The point of attack for both men, in other words, was precisely the same: the matter of representation in terms of what would later be called a “one man, one vote” standard. It’s an argument that hardly appears “mystical” in nature: since the matter turns, if anything, upon ratios of numbers to each other, it seems more aposit to describe the point of view adopted here as, if anything, “scientific”—if it weren’t for the fact that even the word “scientific” seems too dramatic a word for a matter that appears to be far more elemental.

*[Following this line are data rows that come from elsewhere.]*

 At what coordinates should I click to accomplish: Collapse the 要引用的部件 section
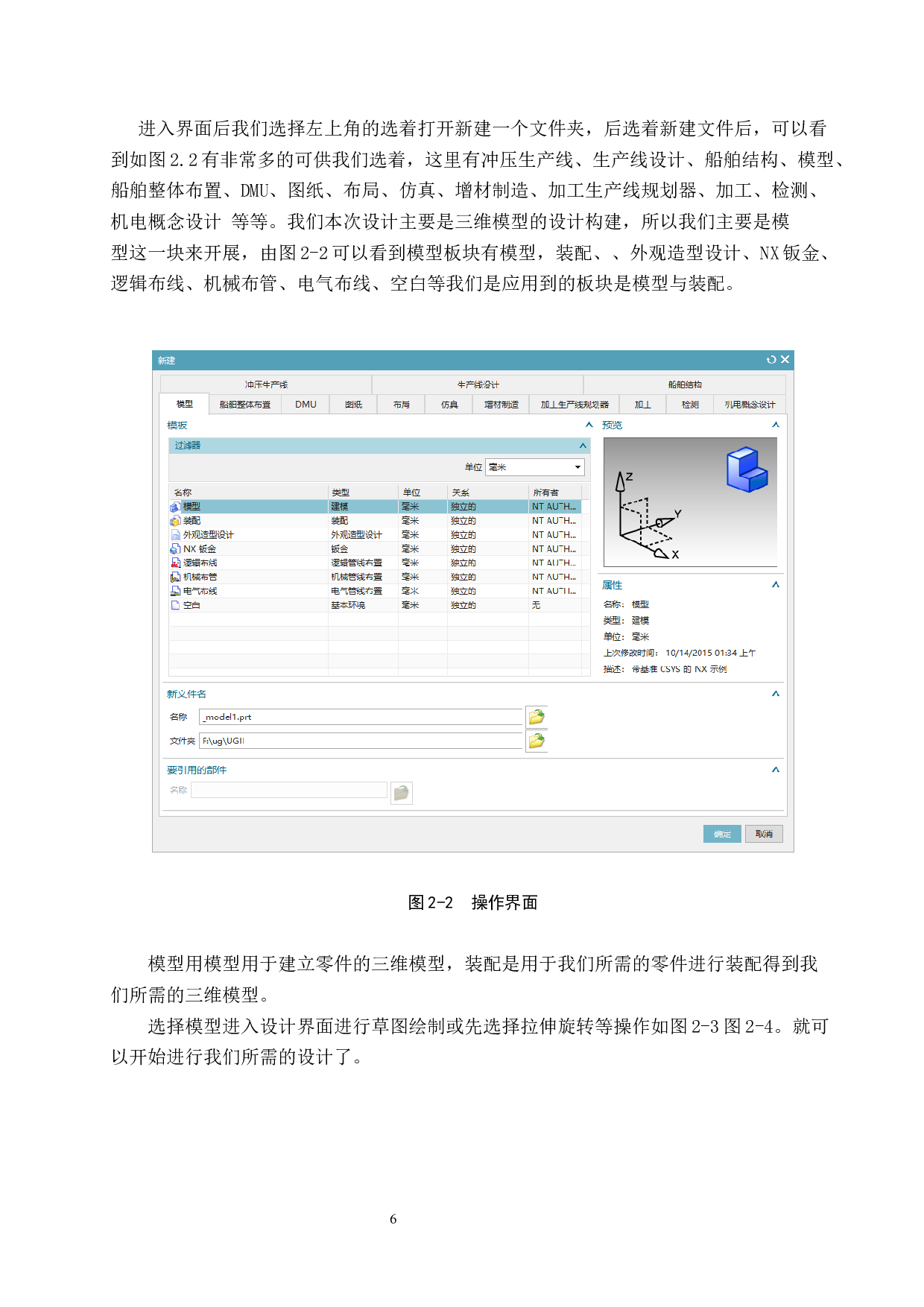(775, 770)
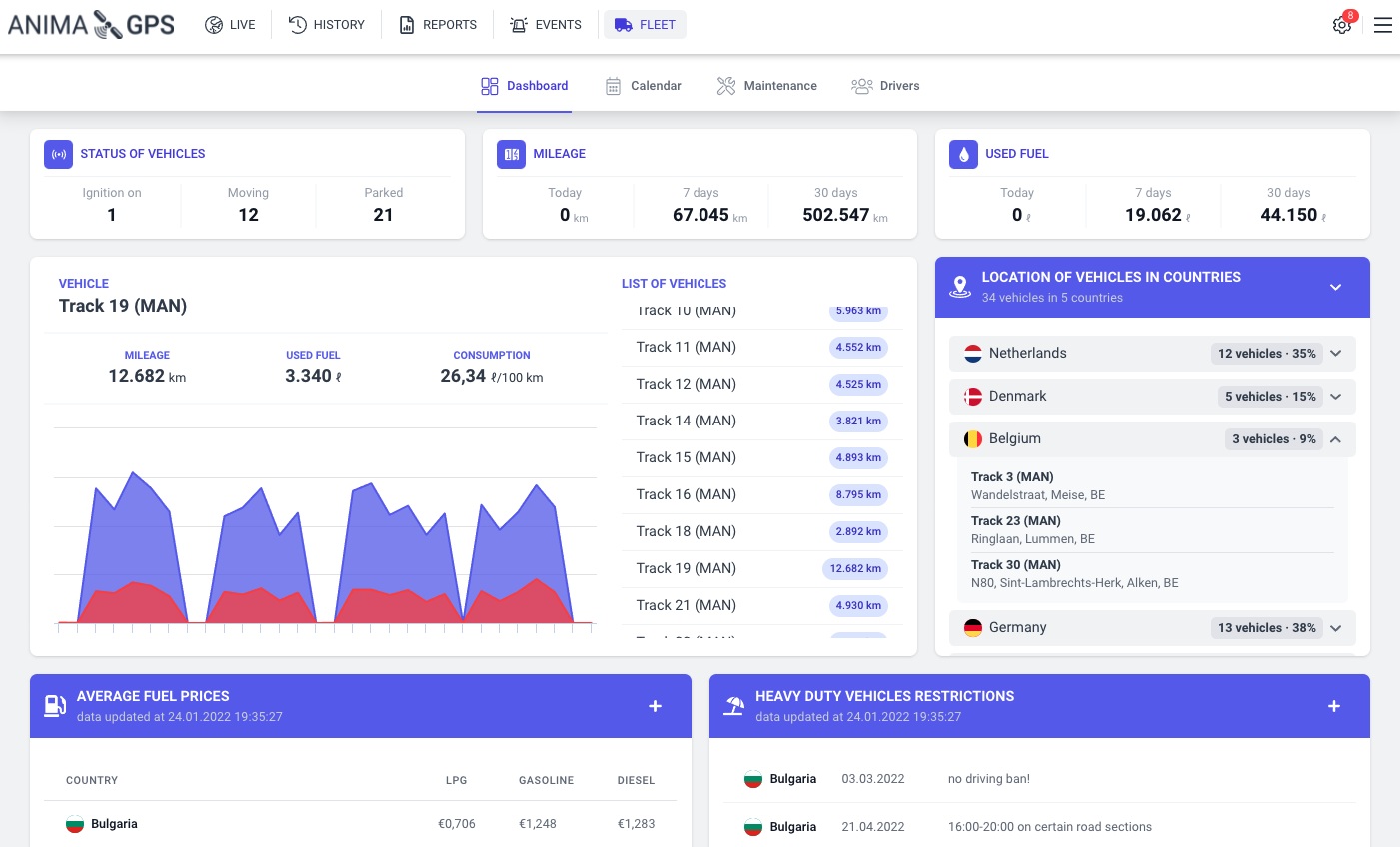Expand the Netherlands vehicles list
The width and height of the screenshot is (1400, 847).
click(x=1335, y=353)
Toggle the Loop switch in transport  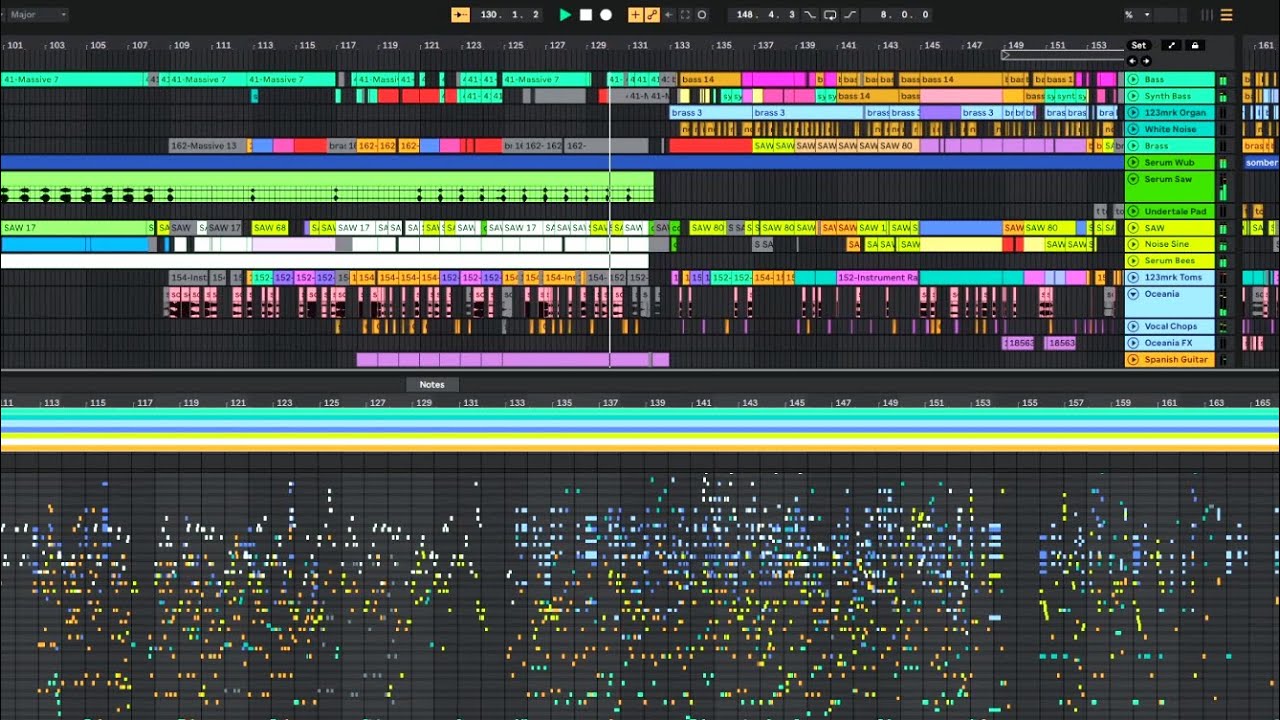830,15
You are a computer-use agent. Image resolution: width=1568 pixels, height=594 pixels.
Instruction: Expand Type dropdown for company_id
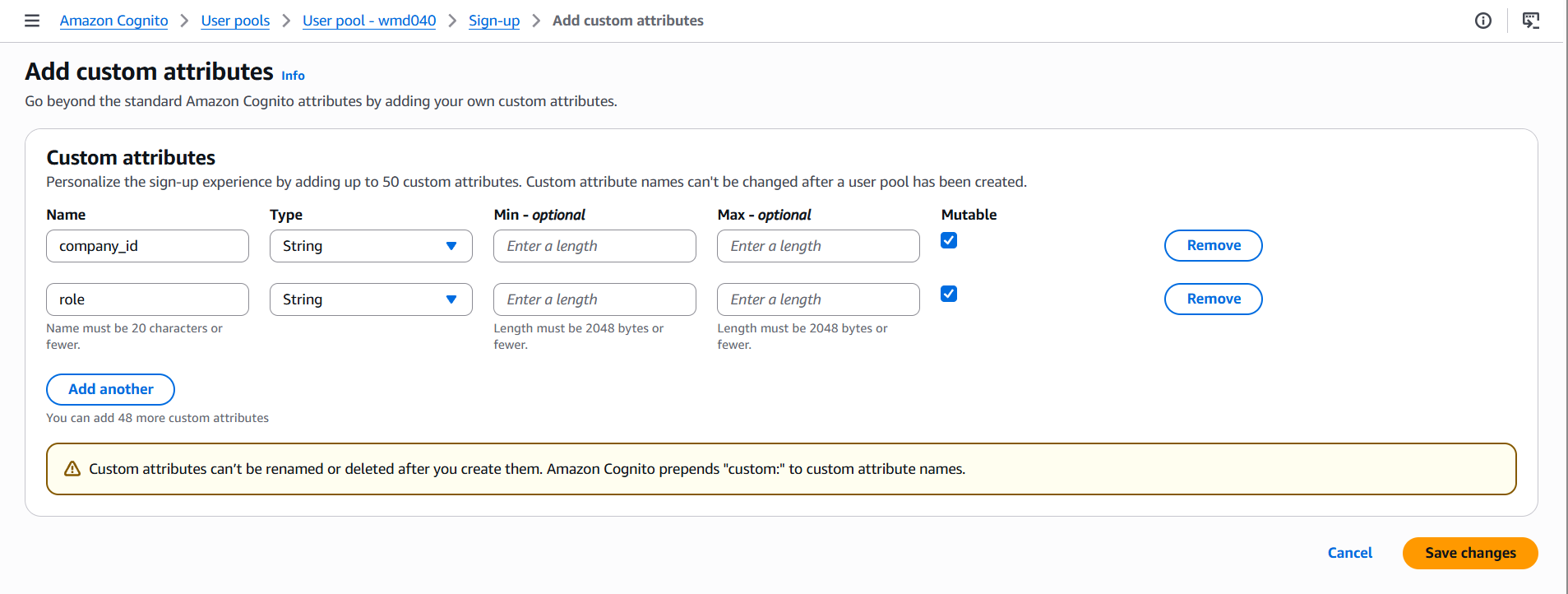(x=371, y=246)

Were Lincoln or Wilson alive today, then, it seems that the first point they might make about the gun control debate is that it is a matter about which the Congress is greatly at variance with public opinion: as Carl Bialik reported for FiveThirtyEight this past January, whenever Americans are polled “at least 70 percent of Americans [say] they favor background checks,” and furthermore that an October 2015 poll by CBS News and the New York Times “found that 92 percent of Americans—including 87 percent of Republicans—favor background checks for all gun buyers.” Yet, as virtually all Americans are aware, it has become essentially impossible to pass any sort of sensible legislation through Congress: a fact dramatized this spring by a “sit-down strike” in Congress by congressmen and congresswomen. What Lincoln and Wilson might further say about the point is that the trouble can’t be solved by such a “religious” approach: instead, what they presumably would recommend is that what needs to change is a system that inadequately represents the people. That isn’t the answer that’s on offer from academics and others on the American left, however. Which is to say that, soon enough, there will be another Adam Lanza to bewail—another of the sacrifices, one presumes, that the American left demands Americans must make to what one can only call their god.